**Data extract:**
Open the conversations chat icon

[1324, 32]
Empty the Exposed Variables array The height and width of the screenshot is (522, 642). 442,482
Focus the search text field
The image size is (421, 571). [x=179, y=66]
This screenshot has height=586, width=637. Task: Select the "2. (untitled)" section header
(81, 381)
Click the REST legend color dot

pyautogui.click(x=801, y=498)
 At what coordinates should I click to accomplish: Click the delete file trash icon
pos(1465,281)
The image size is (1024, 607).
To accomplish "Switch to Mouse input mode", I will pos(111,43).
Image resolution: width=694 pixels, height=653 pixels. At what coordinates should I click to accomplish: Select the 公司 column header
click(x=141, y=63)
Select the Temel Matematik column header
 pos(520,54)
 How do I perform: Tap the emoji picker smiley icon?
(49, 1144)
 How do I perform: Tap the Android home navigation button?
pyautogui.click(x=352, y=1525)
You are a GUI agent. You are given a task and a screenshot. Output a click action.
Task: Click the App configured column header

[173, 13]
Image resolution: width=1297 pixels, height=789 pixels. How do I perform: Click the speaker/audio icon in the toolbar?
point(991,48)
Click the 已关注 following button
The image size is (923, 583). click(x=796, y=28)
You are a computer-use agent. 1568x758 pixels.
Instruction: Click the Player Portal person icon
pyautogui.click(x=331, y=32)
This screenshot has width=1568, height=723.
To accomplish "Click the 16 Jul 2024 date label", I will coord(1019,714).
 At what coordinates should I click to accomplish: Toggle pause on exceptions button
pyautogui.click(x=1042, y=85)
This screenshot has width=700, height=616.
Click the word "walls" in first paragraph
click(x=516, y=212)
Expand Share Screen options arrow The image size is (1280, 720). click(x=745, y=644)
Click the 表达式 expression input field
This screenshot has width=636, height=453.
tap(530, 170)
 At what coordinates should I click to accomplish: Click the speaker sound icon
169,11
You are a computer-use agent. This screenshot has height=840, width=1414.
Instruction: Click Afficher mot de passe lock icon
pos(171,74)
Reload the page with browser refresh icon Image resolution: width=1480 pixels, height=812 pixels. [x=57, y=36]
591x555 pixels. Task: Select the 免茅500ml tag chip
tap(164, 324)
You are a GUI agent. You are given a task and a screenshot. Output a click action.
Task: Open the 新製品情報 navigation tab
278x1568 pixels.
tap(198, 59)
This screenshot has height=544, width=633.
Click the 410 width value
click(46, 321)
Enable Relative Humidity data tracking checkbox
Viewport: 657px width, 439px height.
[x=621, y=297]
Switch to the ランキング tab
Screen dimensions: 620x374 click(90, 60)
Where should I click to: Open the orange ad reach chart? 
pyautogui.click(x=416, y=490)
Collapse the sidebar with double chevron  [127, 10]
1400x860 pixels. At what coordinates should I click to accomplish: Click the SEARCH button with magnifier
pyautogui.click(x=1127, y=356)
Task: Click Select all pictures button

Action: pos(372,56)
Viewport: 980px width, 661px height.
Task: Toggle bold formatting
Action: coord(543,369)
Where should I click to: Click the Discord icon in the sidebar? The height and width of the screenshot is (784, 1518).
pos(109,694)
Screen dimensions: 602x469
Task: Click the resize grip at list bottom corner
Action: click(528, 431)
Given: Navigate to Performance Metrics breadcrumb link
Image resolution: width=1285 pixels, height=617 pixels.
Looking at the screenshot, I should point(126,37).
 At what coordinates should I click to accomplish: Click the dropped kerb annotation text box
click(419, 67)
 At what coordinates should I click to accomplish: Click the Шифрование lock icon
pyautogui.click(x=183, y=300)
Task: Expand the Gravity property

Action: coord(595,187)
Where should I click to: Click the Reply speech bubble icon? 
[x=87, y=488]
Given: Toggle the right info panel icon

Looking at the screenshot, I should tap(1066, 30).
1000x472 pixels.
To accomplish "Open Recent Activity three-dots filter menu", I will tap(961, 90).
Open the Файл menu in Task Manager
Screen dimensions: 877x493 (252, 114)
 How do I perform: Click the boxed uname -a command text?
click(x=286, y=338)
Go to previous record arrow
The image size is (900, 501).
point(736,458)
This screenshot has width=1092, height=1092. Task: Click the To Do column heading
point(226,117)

**The task:** Of the records above, copy each line that includes "arrow".

**Result below:**
Expand Share Screen options arrow The image size is (1280, 720). click(x=745, y=644)
Go to previous record arrow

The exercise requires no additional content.